= Joseph Greco =

American film director

Joseph Greco (born 1972) is a writer, director and producer living in Los Angeles. He wrote & directed the feature film Canvas.

Greco was interested in magic, entering the Society of American Magicians aged 14, but shifted his interest to film shortly before attending university. He graduated from Florida State University's School of Motion Picture, Television and Recording Arts in 1994. He began making short films in Hollywood, Florida in the mid-90s, before moving to Hollywood in 1995. He has worked with director James Cameron and has received awards for his short films, The Ghost of Drury Lane and Lena's Spaghetti, which premiered in the Telluride Film Festival's Filmmakers of Tomorrow Program. Greco is a member of the Directors Guild of America.

Greco has directed many plays, short films, music videos & PSAs, working with actors such as Harrison Ford, Matthew Modine, and Cloris Leachman. He directed the music video "Hope Is a Thing" for singer/songwriter Lisbeth Scott, working alongside two-time Academy Award-winning cinematographer Haskell Wexler. Joseph Greco directed the Disney internet commercial "Dance Star Mickey" starring Quest Crew. Greco is the producer & director of the 2011 Emmy winning documentary series "Profiles of Hope" and the producer of Joe Pantoliano's documentary "No Kidding, Me Too," both of which were released on PBS.

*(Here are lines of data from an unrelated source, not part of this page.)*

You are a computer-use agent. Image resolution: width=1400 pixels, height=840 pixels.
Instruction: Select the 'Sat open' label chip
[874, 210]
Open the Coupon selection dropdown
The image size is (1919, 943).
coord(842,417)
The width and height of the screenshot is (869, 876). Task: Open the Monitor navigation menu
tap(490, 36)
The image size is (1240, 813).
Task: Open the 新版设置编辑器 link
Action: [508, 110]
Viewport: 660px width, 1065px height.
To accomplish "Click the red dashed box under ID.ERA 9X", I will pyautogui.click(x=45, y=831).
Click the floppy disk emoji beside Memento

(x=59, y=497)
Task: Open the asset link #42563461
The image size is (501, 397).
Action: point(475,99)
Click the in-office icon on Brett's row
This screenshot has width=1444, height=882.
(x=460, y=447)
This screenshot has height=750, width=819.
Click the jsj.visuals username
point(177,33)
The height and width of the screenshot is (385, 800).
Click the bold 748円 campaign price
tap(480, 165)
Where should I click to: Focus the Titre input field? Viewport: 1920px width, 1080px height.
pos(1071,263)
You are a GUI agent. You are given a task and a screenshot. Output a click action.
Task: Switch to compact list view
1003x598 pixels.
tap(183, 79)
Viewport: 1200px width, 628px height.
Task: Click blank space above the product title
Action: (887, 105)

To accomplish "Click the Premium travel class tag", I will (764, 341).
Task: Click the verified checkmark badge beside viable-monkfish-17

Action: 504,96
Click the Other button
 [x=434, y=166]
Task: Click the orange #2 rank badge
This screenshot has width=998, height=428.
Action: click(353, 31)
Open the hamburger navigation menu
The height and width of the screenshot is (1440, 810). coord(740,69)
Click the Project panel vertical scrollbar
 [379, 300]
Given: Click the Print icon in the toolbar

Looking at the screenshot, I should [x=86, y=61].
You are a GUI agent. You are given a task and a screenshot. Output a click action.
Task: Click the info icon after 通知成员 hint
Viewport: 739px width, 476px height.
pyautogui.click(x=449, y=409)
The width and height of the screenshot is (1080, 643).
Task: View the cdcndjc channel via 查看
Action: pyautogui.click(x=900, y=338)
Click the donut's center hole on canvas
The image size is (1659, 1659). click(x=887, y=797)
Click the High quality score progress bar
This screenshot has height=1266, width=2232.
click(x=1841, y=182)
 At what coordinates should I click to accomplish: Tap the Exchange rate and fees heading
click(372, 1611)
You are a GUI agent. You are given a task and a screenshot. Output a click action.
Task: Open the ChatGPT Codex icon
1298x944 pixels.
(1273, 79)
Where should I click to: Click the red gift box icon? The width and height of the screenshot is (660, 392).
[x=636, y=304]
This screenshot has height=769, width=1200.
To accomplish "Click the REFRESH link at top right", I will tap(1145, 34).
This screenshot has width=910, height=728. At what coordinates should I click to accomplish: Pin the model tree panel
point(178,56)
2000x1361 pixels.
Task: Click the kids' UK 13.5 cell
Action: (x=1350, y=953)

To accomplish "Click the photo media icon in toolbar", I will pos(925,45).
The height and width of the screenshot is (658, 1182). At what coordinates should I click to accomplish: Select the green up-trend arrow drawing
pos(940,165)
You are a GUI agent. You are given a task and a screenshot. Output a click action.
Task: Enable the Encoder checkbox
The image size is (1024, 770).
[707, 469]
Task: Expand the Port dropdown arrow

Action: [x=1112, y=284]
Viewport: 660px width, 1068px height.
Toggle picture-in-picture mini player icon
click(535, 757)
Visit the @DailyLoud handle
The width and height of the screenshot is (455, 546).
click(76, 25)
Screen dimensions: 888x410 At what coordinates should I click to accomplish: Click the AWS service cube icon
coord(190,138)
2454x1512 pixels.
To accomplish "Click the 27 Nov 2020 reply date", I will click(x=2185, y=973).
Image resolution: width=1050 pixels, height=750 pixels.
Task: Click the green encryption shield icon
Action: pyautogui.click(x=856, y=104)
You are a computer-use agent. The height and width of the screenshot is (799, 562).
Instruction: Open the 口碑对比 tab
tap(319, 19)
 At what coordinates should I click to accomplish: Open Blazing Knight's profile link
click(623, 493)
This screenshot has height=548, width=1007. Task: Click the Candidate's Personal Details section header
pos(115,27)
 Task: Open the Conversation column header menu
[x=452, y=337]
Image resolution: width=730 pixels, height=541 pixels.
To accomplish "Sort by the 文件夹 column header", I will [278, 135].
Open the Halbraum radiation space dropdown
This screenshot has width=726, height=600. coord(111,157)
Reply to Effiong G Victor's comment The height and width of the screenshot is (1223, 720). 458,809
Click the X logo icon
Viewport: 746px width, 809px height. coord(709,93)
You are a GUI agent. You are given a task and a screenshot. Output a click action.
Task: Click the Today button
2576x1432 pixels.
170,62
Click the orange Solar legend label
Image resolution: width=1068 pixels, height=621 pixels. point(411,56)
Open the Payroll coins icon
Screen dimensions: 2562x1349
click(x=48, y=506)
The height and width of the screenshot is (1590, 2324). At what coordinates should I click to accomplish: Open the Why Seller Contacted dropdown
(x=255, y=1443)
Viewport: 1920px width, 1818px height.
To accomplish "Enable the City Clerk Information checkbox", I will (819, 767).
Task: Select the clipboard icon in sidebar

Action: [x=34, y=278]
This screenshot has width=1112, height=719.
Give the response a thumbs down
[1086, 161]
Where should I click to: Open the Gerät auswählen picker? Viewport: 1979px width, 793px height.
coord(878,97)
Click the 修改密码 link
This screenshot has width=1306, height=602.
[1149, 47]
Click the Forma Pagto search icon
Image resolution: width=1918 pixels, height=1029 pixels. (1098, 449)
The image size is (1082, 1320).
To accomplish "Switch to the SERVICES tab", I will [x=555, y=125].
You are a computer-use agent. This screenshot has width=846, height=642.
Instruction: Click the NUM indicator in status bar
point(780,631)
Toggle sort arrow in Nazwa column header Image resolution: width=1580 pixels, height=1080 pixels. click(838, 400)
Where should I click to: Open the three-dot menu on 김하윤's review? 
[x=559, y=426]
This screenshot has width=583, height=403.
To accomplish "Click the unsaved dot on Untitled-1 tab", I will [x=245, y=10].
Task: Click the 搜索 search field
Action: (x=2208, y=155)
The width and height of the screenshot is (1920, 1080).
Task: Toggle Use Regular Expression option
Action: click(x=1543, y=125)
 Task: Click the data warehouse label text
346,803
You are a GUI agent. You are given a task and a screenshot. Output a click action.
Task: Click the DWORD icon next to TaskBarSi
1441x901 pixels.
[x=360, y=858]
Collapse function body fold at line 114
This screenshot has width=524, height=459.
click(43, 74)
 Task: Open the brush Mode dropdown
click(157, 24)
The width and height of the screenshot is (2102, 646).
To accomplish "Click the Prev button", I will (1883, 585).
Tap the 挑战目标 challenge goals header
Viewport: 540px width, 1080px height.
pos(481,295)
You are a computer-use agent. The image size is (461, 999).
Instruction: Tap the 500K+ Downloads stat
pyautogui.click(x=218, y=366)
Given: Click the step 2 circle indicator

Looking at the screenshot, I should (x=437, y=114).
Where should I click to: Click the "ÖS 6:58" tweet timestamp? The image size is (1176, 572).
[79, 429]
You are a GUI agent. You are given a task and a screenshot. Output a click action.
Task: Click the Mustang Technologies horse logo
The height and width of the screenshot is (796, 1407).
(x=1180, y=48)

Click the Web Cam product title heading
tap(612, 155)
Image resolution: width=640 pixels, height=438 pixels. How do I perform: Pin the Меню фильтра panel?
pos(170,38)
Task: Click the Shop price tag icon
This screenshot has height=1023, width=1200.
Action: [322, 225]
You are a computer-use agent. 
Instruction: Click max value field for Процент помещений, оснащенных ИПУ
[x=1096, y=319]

Canvas is Greco's first feature film, and was inspired by his own experience of living with his mother, who suffered from schizophrenia. He said that "It's like a love letter to my parents. I felt this was my way of sublimating what I had gone through. Every filmmaker has something they are passionate about, and for me, it's mental illness." It was filmed in 2006, and stars Academy Award winner Marcia Gay Harden, Emmy Award winner Joe Pantoliano and Devon Gearhart. Canvas premiered at the Hampton's International Film Festival, won the Alice in the City Prize (Best Feature Film) at the 2007 Rome Film Festival, and several other awards. Canvas well received by film critics such as Roger Ebert and Peter Travers of Rolling Stone. Greco was recognized by MovieMaker Magazine in their screenwriter spotlight for Canvas, and has been invited to speak about Canvas and the subject of mental health at the United Nations, Tufts University and Yale University.